═══ Data lines ═══
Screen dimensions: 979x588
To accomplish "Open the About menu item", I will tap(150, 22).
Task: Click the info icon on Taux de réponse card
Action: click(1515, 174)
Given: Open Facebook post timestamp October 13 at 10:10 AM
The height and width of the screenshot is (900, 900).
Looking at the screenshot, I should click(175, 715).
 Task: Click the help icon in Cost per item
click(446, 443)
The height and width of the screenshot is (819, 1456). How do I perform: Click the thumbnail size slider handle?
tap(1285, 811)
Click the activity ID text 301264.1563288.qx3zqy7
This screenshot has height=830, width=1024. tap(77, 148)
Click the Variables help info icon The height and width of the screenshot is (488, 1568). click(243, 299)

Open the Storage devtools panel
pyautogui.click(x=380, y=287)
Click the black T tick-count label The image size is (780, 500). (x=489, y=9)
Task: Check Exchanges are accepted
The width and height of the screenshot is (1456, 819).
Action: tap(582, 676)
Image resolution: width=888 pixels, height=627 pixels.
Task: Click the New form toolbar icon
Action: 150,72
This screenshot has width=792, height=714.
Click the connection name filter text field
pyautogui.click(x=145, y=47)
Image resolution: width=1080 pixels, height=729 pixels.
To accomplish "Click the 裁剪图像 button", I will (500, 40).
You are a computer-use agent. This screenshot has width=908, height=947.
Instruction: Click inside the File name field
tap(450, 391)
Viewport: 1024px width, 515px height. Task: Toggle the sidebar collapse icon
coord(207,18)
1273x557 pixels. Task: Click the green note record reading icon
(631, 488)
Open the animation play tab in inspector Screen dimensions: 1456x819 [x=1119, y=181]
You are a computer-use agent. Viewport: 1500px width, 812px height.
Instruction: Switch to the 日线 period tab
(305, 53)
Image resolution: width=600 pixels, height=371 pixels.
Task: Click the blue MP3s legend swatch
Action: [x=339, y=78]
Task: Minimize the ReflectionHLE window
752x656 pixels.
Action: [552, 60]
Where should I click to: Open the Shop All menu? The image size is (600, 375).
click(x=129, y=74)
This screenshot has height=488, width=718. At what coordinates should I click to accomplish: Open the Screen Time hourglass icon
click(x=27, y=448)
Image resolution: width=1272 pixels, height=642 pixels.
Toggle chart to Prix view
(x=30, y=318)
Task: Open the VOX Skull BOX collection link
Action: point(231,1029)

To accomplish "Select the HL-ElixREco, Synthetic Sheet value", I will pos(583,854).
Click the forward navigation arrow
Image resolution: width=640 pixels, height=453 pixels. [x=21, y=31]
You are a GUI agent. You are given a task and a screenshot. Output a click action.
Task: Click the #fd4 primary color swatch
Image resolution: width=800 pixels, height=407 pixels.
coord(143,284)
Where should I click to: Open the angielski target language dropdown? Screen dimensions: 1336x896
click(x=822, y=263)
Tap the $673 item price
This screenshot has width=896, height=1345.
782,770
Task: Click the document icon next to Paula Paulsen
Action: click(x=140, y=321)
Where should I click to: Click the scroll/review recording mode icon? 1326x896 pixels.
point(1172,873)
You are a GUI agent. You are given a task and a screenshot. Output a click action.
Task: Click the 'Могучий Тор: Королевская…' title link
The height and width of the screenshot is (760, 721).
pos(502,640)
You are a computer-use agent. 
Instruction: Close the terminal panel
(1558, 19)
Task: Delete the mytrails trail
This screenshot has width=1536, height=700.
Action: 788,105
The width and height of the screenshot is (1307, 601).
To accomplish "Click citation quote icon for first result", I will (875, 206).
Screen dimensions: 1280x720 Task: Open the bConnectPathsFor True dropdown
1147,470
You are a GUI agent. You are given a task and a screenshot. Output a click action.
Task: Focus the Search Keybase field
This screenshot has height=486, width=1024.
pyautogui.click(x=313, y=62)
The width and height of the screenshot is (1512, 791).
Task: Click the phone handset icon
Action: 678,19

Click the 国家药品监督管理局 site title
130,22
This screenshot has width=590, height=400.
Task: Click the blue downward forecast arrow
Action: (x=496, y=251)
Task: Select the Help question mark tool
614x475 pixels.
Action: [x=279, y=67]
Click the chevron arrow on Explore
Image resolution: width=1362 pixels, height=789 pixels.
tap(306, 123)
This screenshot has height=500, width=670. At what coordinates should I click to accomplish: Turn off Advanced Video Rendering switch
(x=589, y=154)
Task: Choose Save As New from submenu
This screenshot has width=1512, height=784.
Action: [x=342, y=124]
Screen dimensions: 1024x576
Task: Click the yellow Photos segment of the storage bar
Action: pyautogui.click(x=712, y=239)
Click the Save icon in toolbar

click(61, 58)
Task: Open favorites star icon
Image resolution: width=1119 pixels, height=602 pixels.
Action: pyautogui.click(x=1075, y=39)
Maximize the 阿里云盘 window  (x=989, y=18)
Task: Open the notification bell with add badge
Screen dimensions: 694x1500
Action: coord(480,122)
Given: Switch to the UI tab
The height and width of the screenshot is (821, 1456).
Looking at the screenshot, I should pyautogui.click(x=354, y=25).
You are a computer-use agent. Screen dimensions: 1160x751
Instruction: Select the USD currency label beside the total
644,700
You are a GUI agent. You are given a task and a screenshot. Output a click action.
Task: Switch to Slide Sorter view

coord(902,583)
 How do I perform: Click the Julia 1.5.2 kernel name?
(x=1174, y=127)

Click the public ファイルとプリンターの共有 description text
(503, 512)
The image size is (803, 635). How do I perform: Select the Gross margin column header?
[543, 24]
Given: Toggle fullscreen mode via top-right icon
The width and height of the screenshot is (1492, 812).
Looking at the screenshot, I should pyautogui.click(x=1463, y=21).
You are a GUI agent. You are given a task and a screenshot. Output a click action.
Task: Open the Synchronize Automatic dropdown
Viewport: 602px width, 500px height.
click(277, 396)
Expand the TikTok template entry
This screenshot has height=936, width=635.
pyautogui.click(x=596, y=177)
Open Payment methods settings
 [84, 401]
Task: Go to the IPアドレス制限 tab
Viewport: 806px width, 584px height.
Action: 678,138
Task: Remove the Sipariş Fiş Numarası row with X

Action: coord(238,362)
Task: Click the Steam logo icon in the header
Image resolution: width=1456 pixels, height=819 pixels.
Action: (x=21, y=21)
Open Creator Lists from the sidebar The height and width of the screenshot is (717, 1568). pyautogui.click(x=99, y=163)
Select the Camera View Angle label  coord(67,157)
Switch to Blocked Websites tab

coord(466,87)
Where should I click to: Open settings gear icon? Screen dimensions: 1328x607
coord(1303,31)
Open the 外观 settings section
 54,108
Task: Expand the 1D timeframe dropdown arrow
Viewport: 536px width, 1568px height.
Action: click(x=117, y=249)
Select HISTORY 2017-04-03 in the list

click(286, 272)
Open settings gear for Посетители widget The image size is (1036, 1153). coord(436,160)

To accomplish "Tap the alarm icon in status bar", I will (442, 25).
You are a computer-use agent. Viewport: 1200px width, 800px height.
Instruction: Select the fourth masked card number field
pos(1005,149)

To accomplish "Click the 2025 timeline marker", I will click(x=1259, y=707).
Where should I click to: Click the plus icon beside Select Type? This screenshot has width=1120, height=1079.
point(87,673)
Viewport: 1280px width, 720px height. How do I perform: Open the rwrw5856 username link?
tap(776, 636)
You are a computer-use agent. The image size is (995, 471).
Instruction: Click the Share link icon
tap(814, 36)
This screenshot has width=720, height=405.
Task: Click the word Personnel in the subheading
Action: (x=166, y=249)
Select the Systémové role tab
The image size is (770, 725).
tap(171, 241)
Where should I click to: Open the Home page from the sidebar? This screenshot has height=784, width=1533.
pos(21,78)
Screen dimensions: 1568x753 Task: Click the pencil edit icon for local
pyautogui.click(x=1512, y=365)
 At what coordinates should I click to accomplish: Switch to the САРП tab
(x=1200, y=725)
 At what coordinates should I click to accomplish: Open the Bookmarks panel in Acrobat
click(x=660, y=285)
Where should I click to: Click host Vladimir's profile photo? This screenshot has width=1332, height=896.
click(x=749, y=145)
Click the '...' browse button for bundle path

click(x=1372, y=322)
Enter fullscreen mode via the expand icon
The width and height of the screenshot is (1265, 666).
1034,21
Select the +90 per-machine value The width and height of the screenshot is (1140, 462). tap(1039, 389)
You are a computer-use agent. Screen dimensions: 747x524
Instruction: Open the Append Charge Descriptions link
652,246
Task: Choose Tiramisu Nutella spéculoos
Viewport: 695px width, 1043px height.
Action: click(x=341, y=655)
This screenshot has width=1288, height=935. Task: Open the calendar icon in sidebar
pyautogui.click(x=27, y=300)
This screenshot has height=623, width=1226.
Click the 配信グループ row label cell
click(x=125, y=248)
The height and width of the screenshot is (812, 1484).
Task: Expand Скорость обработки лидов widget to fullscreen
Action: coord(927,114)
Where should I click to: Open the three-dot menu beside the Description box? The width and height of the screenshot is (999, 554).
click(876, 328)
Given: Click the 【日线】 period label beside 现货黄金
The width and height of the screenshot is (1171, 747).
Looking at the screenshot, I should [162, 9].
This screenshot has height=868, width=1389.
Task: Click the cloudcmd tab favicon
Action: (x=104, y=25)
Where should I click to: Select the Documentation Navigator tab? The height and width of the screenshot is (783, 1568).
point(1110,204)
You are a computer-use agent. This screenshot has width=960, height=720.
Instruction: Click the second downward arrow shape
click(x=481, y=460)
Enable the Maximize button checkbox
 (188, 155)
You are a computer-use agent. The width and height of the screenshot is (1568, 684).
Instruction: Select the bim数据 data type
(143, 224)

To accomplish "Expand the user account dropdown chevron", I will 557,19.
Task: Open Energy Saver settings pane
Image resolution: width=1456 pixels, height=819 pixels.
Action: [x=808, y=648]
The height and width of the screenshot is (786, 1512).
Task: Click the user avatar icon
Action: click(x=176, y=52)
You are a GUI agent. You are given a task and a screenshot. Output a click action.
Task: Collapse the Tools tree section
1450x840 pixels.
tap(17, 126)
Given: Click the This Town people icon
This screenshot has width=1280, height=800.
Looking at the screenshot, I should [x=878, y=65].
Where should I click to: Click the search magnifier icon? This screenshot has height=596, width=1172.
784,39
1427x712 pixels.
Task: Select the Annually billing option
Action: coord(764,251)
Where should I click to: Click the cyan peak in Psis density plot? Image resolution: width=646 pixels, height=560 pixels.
═══
Exercise requirements
Can you copy out the items again word for word, starting at the line that contains "has width=960, height=720." and ending after the line that contains "Action: coord(764,251)"?

In response
You are a computer-use agent. This screenshot has width=960, height=720.
Instruction: Click the second downward arrow shape
click(x=481, y=460)
Enable the Maximize button checkbox
 (188, 155)
You are a computer-use agent. The width and height of the screenshot is (1568, 684).
Instruction: Select the bim数据 data type
(143, 224)

To accomplish "Expand the user account dropdown chevron", I will 557,19.
Task: Open Energy Saver settings pane
Image resolution: width=1456 pixels, height=819 pixels.
Action: [x=808, y=648]
The height and width of the screenshot is (786, 1512).
Task: Click the user avatar icon
Action: click(x=176, y=52)
You are a GUI agent. You are given a task and a screenshot. Output a click action.
Task: Collapse the Tools tree section
1450x840 pixels.
tap(17, 126)
Given: Click the This Town people icon
This screenshot has width=1280, height=800.
Looking at the screenshot, I should [x=878, y=65].
Where should I click to: Click the search magnifier icon? This screenshot has height=596, width=1172.
784,39
1427x712 pixels.
Task: Select the Annually billing option
Action: coord(764,251)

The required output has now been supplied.